%%

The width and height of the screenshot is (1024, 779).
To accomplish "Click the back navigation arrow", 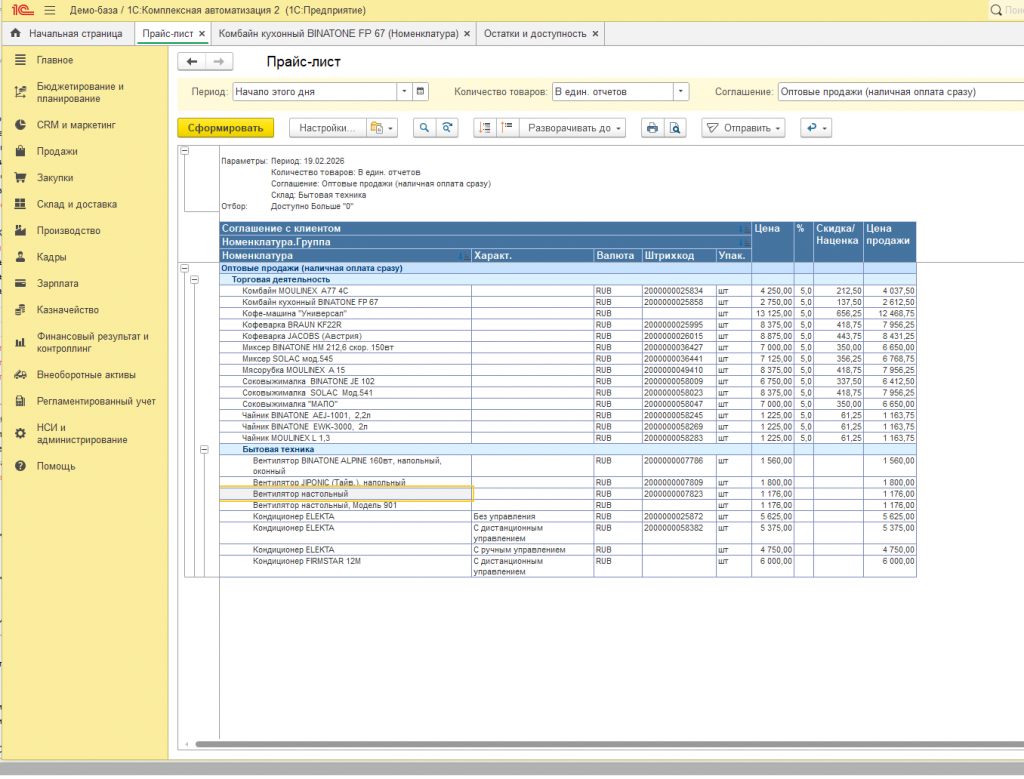I will [x=192, y=62].
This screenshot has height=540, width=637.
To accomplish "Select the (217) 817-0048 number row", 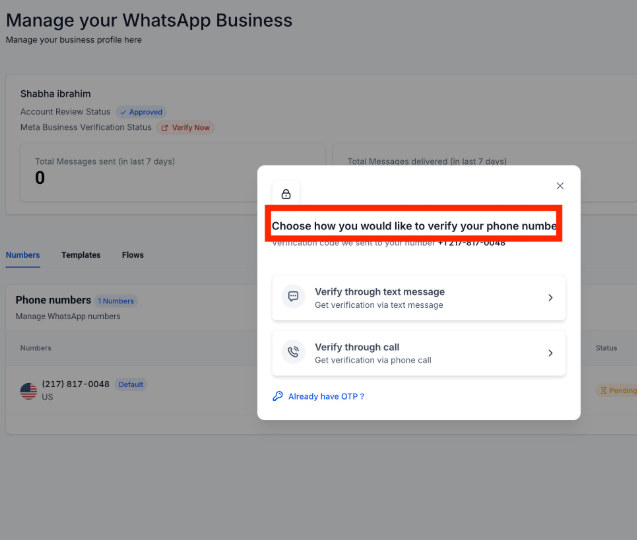I will pos(76,384).
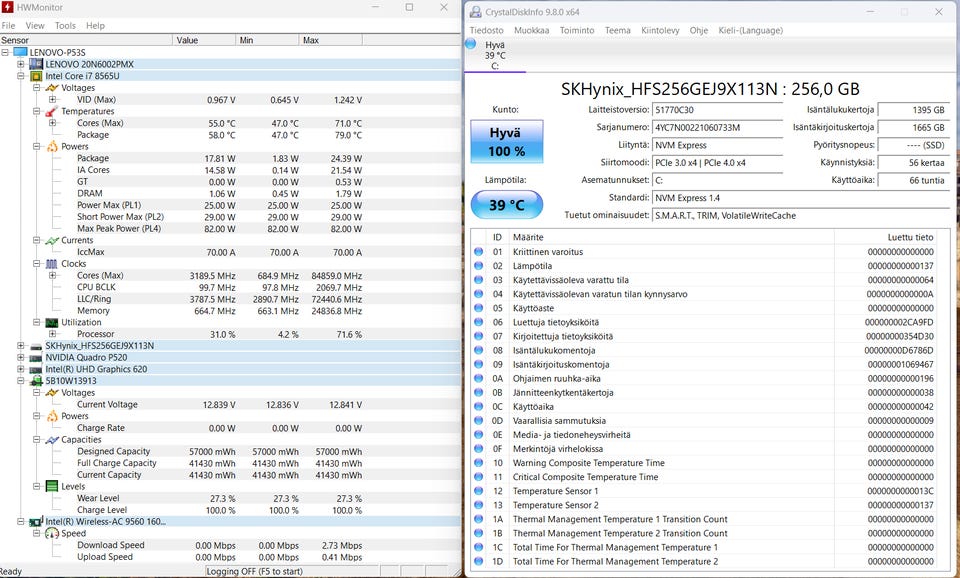Click the Max column header in HWMonitor
The width and height of the screenshot is (960, 578).
click(330, 40)
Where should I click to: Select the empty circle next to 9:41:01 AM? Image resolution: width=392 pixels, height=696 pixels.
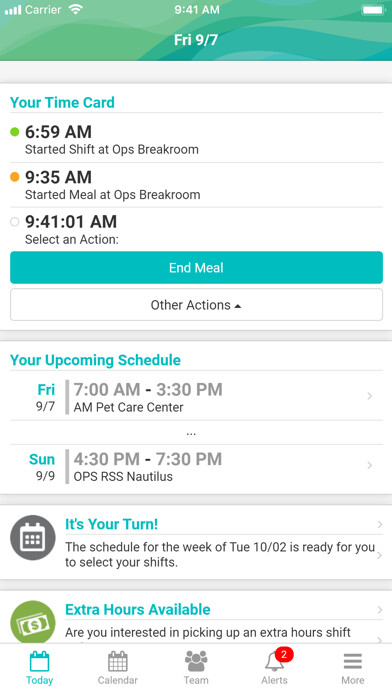point(15,221)
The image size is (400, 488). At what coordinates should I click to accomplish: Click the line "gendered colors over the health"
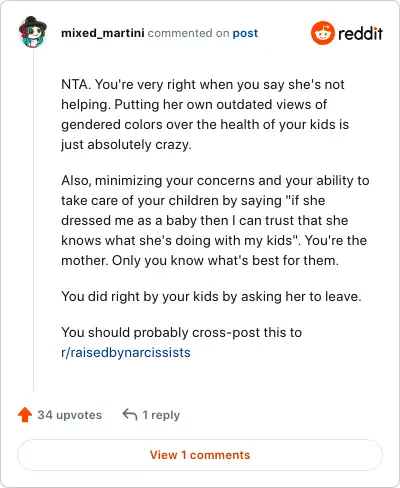point(205,125)
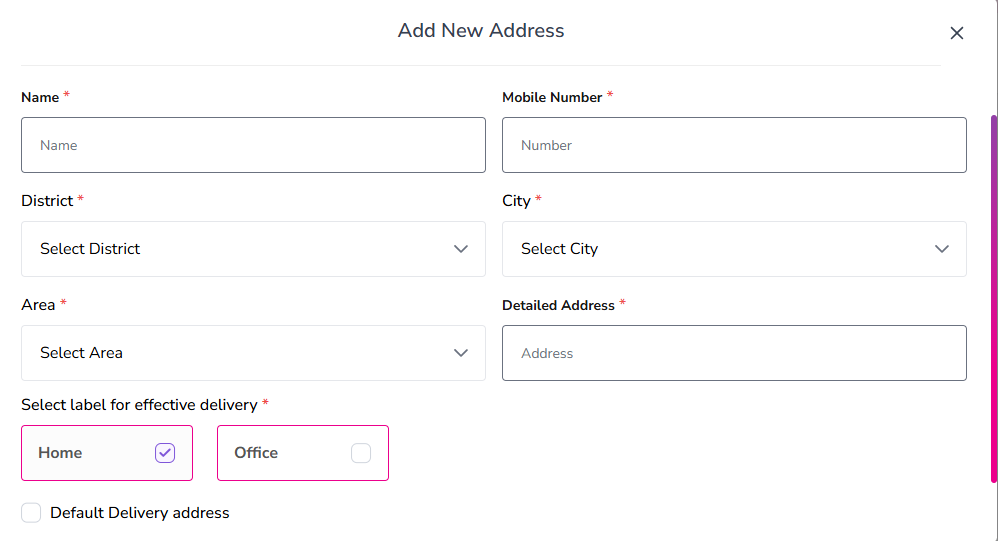This screenshot has height=541, width=998.
Task: Click the Add New Address heading
Action: [481, 31]
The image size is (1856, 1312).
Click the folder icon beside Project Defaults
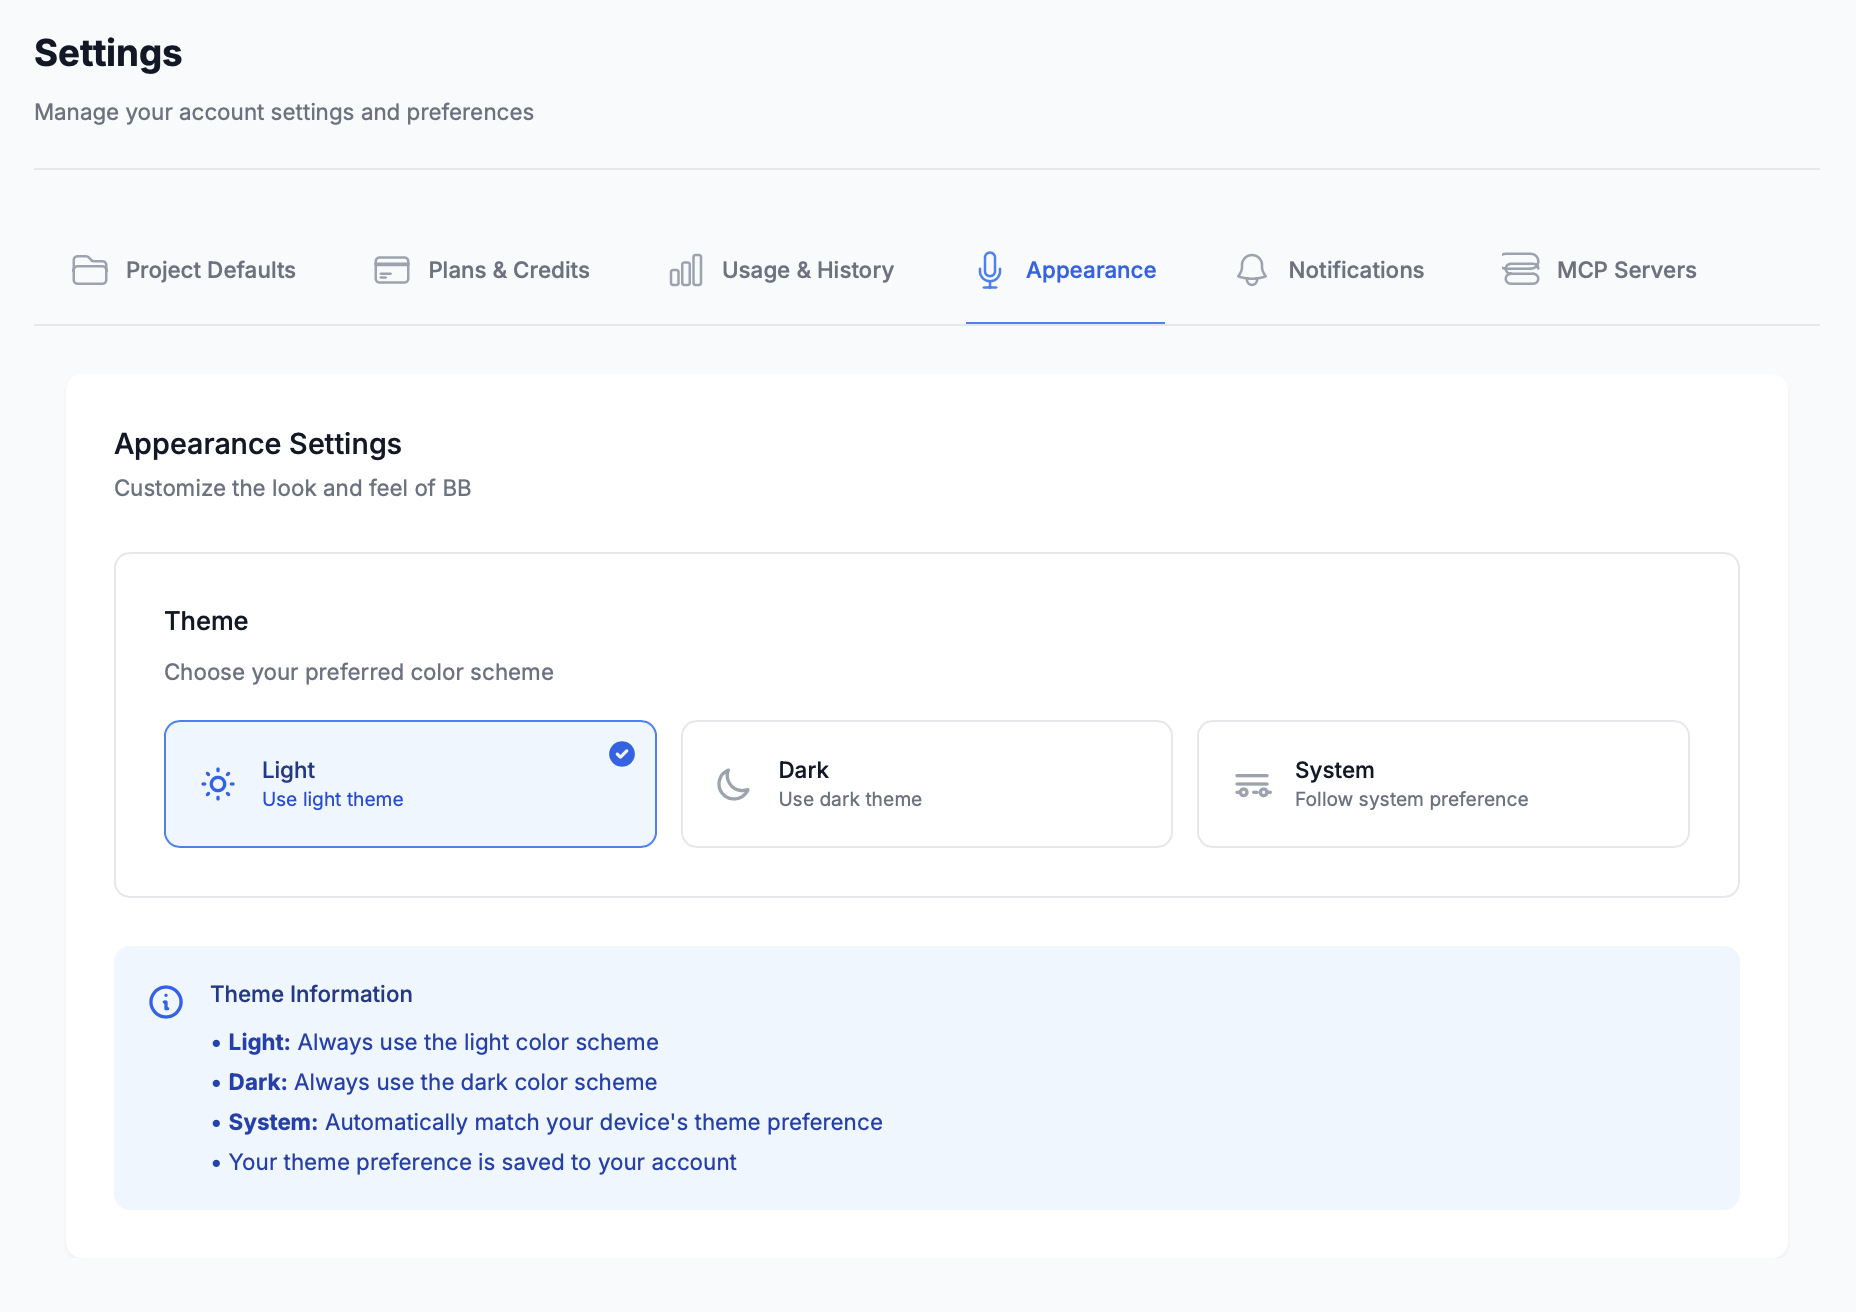[x=90, y=270]
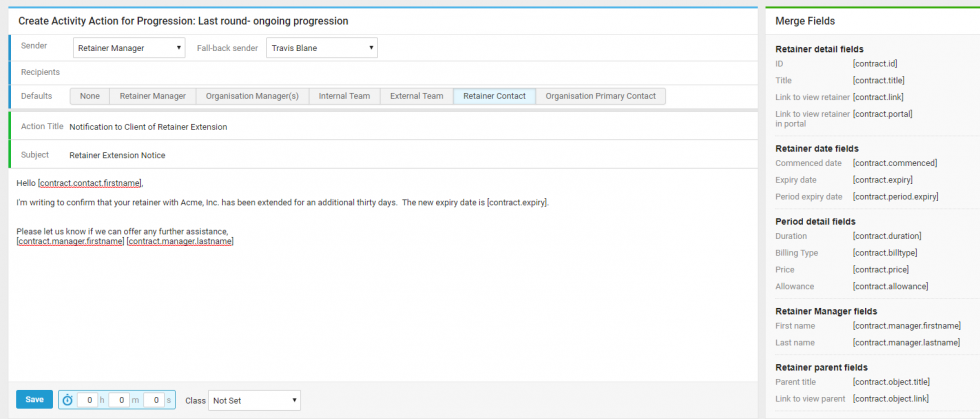Open the Class dropdown menu
Screen dimensions: 980x419
tap(254, 400)
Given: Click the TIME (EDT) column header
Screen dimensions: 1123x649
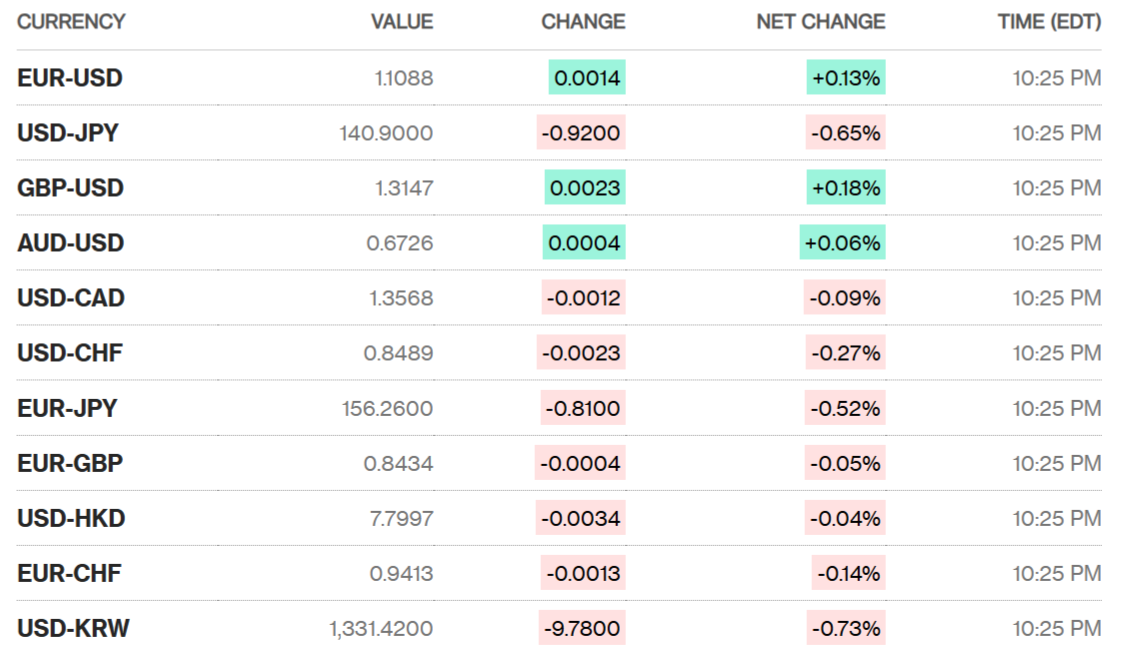Looking at the screenshot, I should tap(1049, 22).
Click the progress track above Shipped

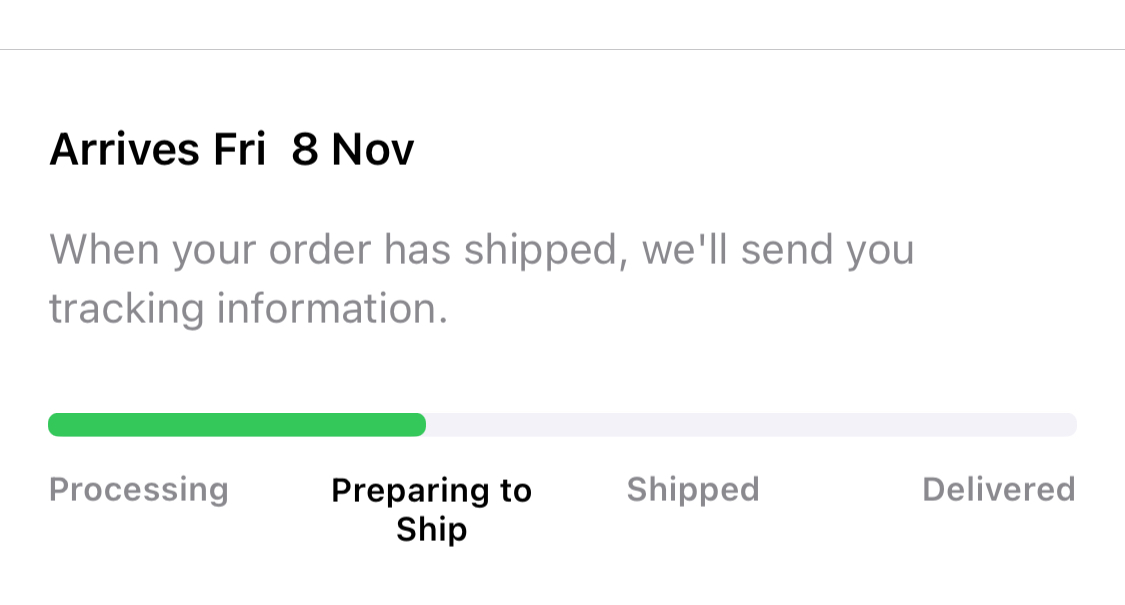[693, 425]
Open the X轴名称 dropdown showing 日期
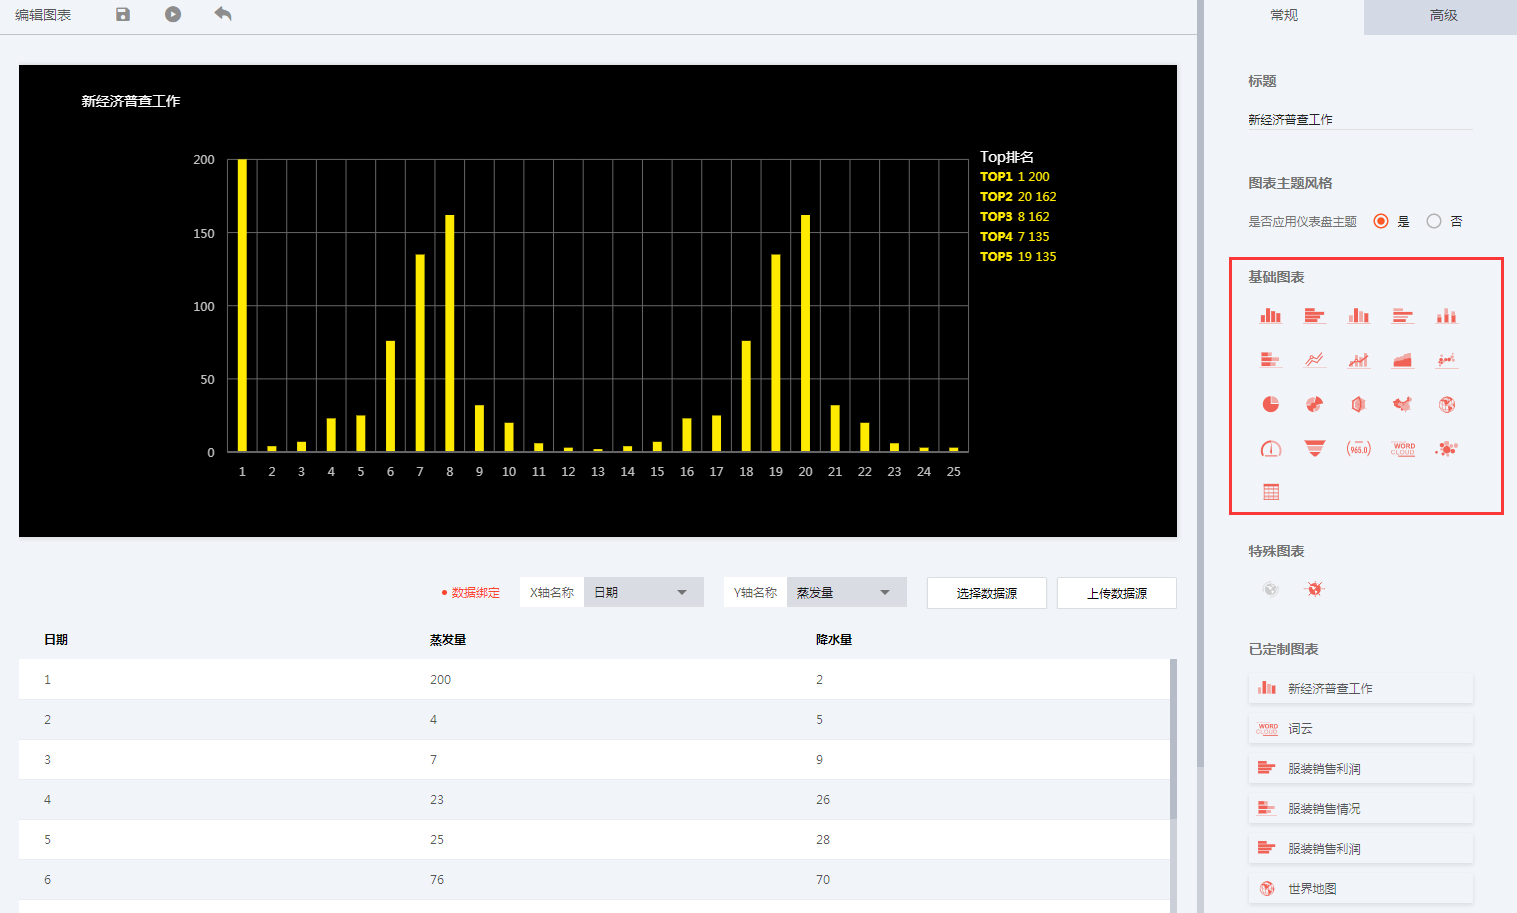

%%

◆ HOW TO COMPLETE THIS TASK:
Copy exactly and only this span: the line with "The image size is (1856, 1312)." through the final line of the entries, both ends included, with the pictures left out.

◆ ANSWER:
The image size is (1856, 1312).
Click the folder icon beside Project Defaults
[x=90, y=270]
Open the Class dropdown menu
Screen dimensions: 980x419
tap(254, 400)
Given: Click the TIME (EDT) column header
Screen dimensions: 1123x649
Looking at the screenshot, I should tap(1049, 22).
Click the progress track above Shipped

[693, 425]
Open the X轴名称 dropdown showing 日期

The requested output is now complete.